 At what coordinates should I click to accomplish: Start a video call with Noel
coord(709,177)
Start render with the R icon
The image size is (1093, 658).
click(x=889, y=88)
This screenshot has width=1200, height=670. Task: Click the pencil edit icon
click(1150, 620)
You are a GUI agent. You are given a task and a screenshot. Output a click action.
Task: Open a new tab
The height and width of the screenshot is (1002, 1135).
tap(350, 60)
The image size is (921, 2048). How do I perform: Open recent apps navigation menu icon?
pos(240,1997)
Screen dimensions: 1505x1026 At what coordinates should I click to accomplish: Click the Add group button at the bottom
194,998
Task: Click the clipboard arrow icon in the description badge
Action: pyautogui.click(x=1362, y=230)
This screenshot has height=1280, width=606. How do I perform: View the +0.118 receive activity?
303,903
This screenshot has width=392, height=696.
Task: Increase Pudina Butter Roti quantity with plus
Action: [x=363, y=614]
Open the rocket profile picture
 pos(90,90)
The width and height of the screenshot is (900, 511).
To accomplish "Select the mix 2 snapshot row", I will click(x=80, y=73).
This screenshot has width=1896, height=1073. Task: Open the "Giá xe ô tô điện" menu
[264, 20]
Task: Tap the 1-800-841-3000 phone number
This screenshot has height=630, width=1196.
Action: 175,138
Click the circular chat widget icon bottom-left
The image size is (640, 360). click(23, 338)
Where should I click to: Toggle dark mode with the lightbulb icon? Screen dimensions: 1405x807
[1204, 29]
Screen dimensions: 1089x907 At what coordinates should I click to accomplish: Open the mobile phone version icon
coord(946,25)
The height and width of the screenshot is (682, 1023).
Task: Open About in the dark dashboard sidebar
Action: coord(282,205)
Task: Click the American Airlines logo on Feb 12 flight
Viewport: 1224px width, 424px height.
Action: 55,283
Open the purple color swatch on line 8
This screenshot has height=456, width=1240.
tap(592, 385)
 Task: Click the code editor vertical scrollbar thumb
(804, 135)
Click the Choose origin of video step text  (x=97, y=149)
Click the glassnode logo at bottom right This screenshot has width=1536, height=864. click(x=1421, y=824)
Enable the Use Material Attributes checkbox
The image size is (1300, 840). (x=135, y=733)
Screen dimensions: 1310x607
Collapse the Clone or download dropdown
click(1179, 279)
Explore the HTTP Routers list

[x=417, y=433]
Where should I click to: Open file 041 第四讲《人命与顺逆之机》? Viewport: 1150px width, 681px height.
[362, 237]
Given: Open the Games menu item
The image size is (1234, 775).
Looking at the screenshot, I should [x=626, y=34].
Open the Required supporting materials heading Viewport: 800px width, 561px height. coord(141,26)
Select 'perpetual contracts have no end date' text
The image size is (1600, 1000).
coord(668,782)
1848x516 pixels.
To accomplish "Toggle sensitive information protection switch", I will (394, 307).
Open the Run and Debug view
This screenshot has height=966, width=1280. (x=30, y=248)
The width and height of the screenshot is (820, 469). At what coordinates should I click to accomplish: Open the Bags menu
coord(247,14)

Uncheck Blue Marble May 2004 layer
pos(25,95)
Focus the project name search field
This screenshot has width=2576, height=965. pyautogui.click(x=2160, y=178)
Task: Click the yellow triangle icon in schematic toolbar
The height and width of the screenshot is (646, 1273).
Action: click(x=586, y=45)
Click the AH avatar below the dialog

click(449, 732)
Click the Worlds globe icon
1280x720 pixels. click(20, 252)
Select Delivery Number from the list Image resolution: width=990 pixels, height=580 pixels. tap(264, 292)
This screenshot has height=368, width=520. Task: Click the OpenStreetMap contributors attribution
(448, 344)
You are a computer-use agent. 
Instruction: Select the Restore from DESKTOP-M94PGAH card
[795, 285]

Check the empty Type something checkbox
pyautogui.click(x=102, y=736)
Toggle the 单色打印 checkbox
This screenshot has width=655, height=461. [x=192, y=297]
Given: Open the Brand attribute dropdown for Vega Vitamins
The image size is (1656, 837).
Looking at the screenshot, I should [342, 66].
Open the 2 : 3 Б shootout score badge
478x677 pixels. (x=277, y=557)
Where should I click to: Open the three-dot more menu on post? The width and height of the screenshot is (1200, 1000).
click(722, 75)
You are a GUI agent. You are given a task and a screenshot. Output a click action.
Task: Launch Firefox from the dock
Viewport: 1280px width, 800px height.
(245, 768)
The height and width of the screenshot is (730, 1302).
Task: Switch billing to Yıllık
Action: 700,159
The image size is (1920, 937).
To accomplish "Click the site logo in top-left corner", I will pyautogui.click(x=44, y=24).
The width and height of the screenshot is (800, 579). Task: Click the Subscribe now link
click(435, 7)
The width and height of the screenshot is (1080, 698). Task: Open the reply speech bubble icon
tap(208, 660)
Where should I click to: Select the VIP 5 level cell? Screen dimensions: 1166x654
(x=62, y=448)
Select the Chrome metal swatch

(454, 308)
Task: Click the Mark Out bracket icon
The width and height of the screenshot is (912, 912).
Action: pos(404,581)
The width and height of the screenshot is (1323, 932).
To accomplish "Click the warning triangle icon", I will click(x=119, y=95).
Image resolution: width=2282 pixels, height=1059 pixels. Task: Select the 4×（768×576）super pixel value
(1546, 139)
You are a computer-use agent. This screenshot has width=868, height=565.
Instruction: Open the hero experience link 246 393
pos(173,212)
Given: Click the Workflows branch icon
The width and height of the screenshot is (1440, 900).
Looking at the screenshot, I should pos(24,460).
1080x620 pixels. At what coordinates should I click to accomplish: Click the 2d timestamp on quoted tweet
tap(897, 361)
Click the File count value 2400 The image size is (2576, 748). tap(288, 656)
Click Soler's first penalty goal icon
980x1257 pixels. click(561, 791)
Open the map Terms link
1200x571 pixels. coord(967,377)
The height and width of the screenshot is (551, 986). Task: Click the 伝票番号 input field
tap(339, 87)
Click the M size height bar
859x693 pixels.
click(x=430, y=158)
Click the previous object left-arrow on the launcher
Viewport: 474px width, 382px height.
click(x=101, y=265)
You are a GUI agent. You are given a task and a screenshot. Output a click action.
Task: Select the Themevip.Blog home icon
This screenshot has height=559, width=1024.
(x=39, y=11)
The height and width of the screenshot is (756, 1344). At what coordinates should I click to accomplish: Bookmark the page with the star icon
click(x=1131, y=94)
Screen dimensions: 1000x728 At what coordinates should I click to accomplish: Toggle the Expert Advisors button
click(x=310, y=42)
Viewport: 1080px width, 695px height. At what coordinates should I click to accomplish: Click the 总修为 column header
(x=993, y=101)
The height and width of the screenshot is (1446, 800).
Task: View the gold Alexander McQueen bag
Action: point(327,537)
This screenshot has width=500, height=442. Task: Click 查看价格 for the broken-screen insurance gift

**********

WHAT IS EXPECTED >> Where the string "triangle" appears in a line of the entries, count that line, and state the total alone.

EXERCISE RESULT >> 2